How to overcome scattering
As light propagates through the medium it interacts with it. The majority of photons will scatter a lot (diffused photons). Some will scatter just a little (snake photons), and a few photons don’t scatter at all, those are ballistic photons.
API uses all these photons simultaneously. The first step is estimating the physical process that explains the scattering (different materials will cause different scattering). The second step recovers the target based on the measurement and the estimated physical model. This makes our method calibration free as there is no need for extra measurements of the medium.
When we look at the time-resolved measurement, each frame in the movie contains a different distorted version of the target. Each frame shows information from photons that traveled a different path-length in the medium.
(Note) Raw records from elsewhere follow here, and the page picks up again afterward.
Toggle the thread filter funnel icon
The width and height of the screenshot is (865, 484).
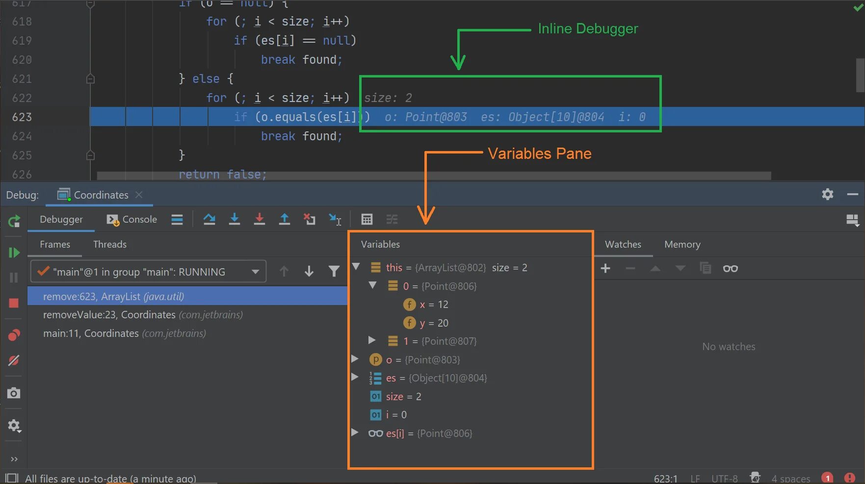[x=334, y=271]
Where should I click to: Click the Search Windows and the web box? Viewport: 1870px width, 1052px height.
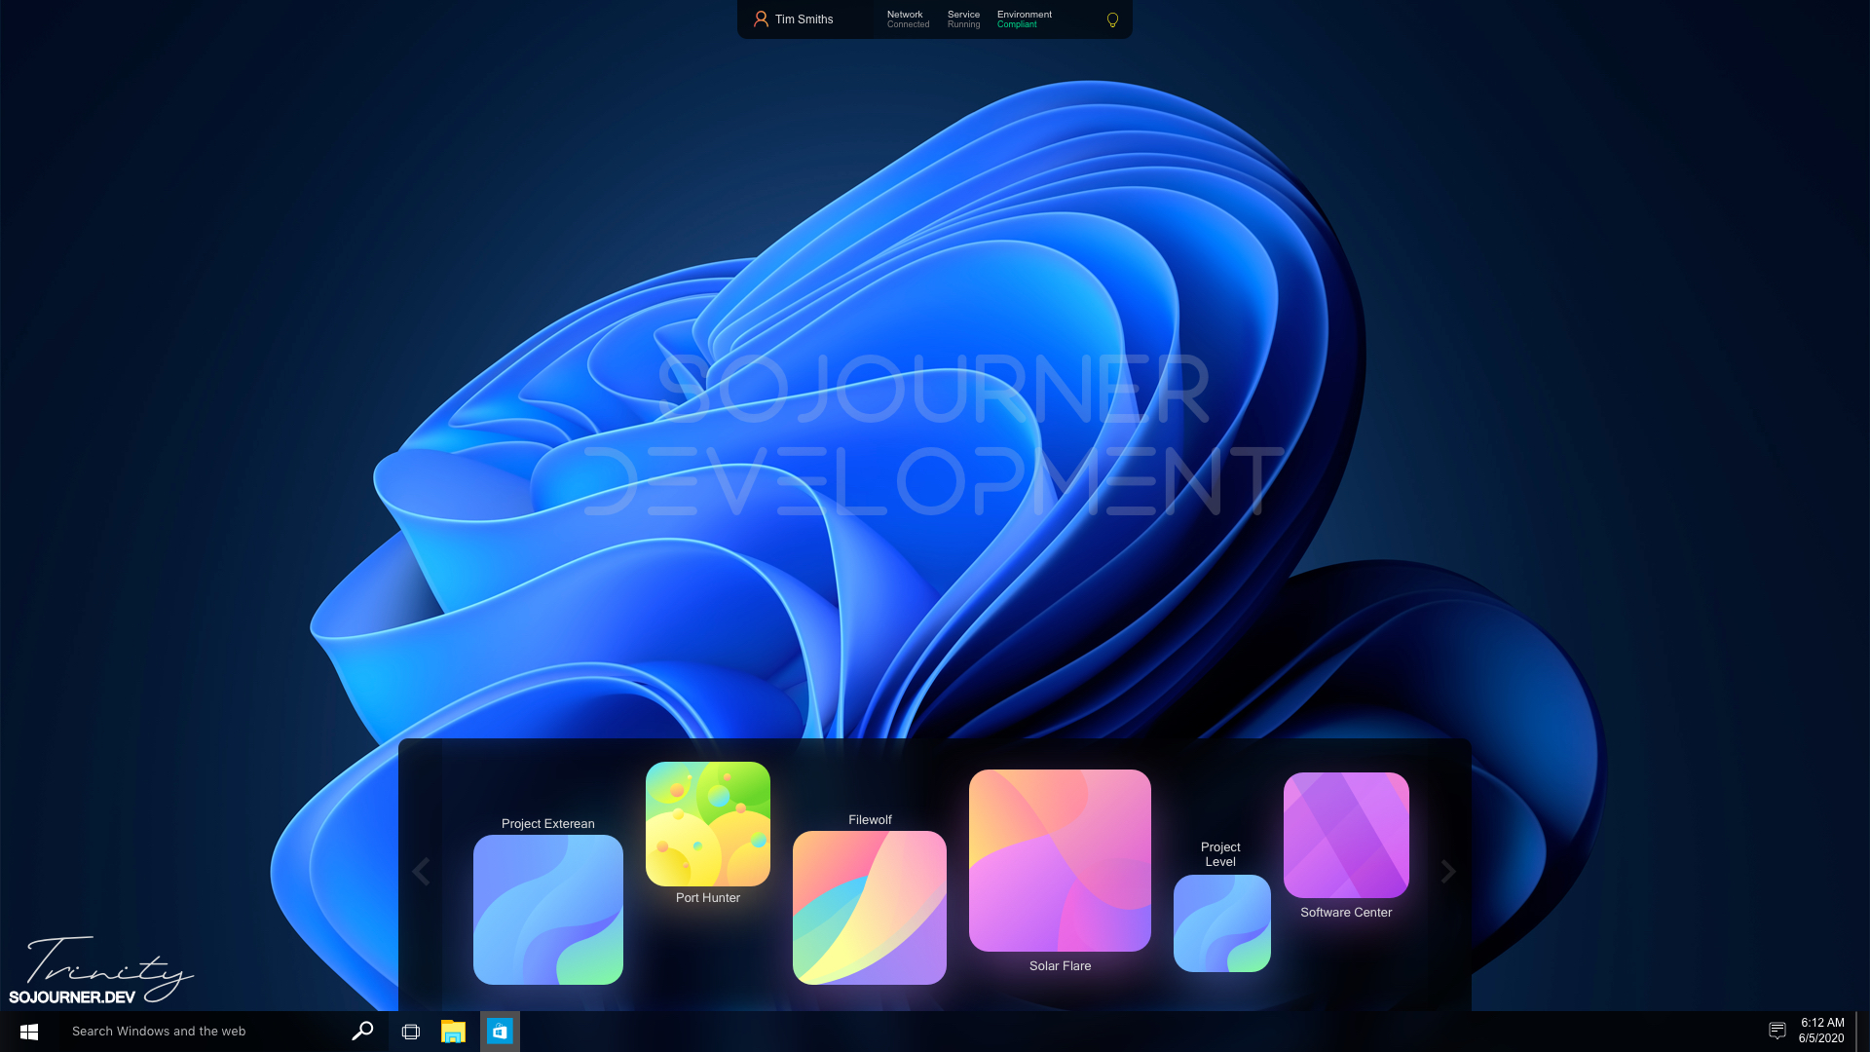[x=195, y=1031]
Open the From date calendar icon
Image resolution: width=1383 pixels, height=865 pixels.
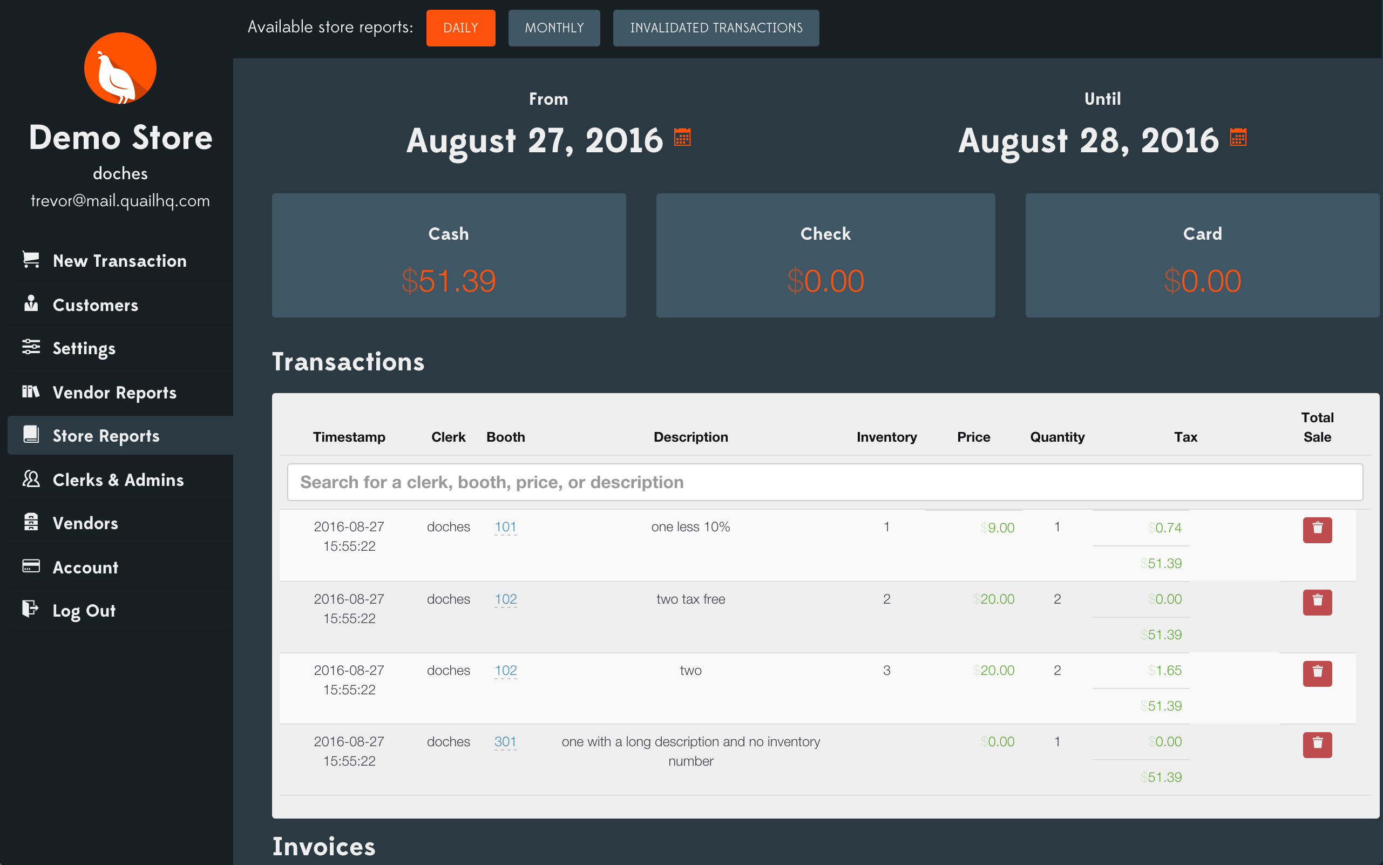(682, 137)
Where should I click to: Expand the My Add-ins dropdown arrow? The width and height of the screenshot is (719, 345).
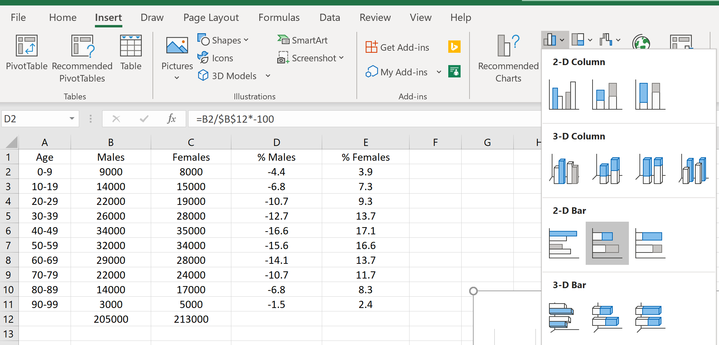[439, 72]
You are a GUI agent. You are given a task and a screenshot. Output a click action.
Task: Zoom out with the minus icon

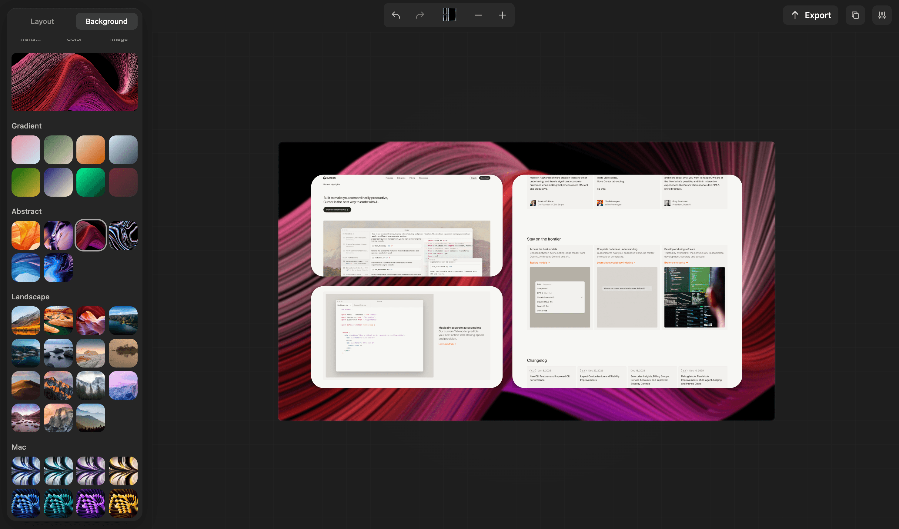click(x=478, y=15)
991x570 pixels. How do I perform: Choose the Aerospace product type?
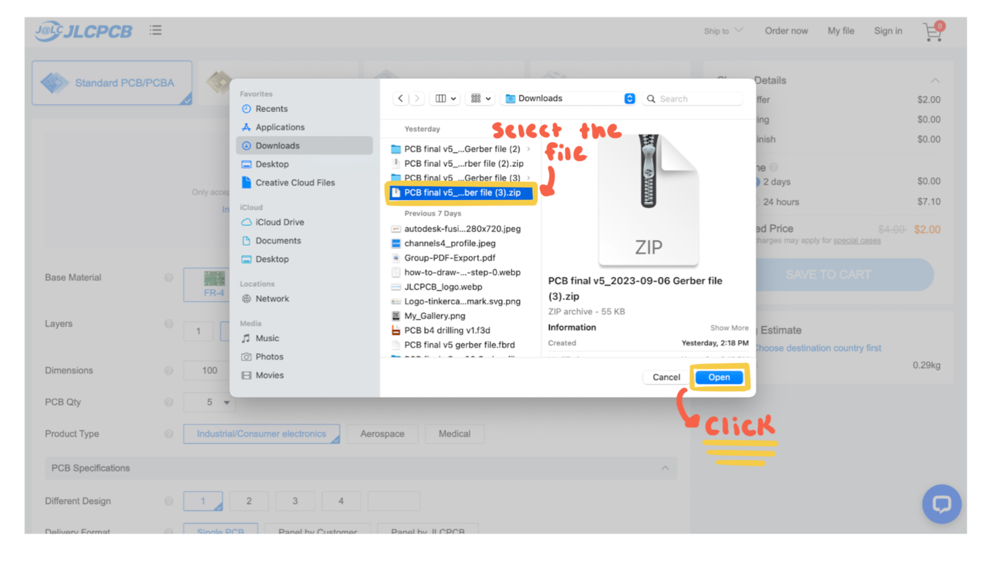point(382,434)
By comparing API to two other approaches the superiority of the method is established. The first is time-averaged, which doesn’t use any time-resolved information (it’s equivalent to a measurement with a regular camera), and the result is extremely blurry. The second uses just the ballistic photons. Since there are very few ballistic photons, this result is very noisy and somewhat blurry.
We quantitatively evaluate the results with two metrics: 1) PSNR (peak signal to noise ratio) measures how each pixel in the reconstruction is different from the actual target (higher PSNR is better). 2) SSIM (structural similarity) measures how similar the reconstruction and target are including spatial information (so it’s not just a point-by-point comparison). SSIM ranges between 0 and 1, higher is better.